It’s normal to feel sad and become withdrawn after a traumatic event, but if you’re still feeling blue weeks or months later, that may be a sign that you’re depressed. Depression is a serious mental illness, it can harm you physically, mentally, emotionally, and can even take your life (via suicide) if left untreated. But you’ll need to identify your depression before you can know to seek treatment. So, let’s take a look at some of the symptoms:
If you’re feeling down or blue most of the day and every day for weeks or months on end, this could be a sign that your trauma event is causing depression. Even if you experienced the traumatic event months or years ago, something small that reminds you of the trauma can trigger a depressive episode.
Lack of Interest
Are you losing interest in the things that use to bring your pleasure? If so, this could be a sign that a past or present traumatic event is causing you to develop depression. Take a clear look at your activities, if you’re spending less time doing things you love because you simply don’t want to, depression could be the reason for your lack of interest.
Disrupted Sleep Patterns
Not getting enough sleep or sleeping too much are both signs that you’re depressed. Nightmares or nonstop thoughts about a traumatic event can keep you up all night. On the other hand, some people sleep too much to avoid facing the consequences of a traumatic event. For example, maybe you lost a child and being awake reminds you that they’re no longer in your life. You may decide to sleep all day to avoid that reality—this is a sign of depression.
If you’ve lost or gained a significant amount of weight (5% difference) in a few months or weeks, this could be a sign that you’re depressed. Some trauma survivors use food to help them cope with strong emotions, while others simply can’t stand the idea of eating.
Moving In Slow Motion
Many trauma survivors report moving very slowly, almost like slow motion, after a traumatic event. Simple tasks such as cleaning and combing their hair may take longer than usual.
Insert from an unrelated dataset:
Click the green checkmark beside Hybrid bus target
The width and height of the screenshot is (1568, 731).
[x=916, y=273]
While this slowness is normal right after experiencing trauma, prolonged slowness can be a sign that you’re developing depression.
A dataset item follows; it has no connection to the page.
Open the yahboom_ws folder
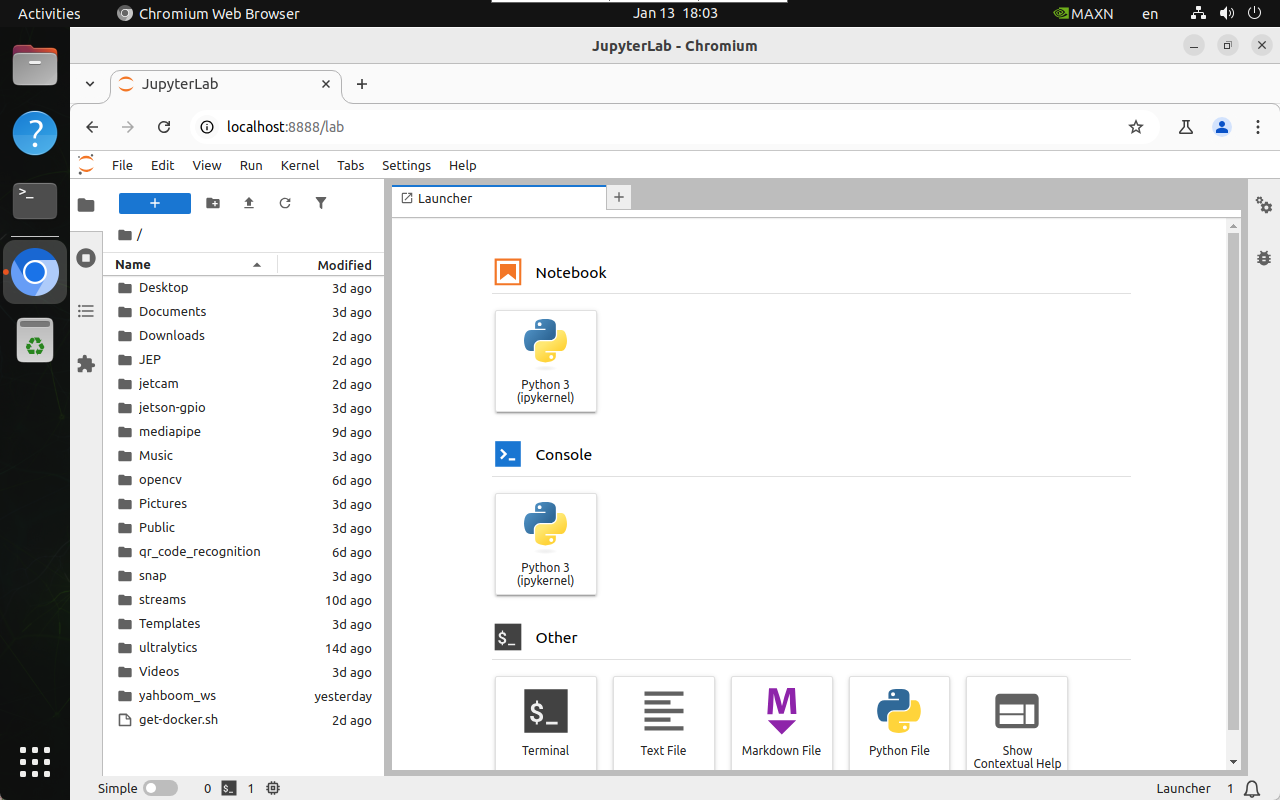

Constantly feeling tired and worn down over a period of weeks or months can be a sign that you’re depressed. If you’re getting enough sleep and rest and you still feel tired, you may want to speak to a counselor to find out if you’re developing depression.
The inability of think, focus or make decisions could be a sign that you’re depressed. Once again, having a foggy mind right after a traumatic event is normal, but it shouldn’t last for more than a few weeks.
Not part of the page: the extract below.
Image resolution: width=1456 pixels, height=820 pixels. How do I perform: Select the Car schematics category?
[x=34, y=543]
If you find yourself constantly thinking about death, especially suicide, this is a major sign that you’re depressed. Thoughts of suicide should be taken seriously and brought to the attention of a mental health professional.
Experiencing five or more of these symptoms is a sign that you may have major depression and that you should seek mental health treatment. Remember, depression hurts you physically, emotionally, psychologically and can kill you (via suicide) if left untreated.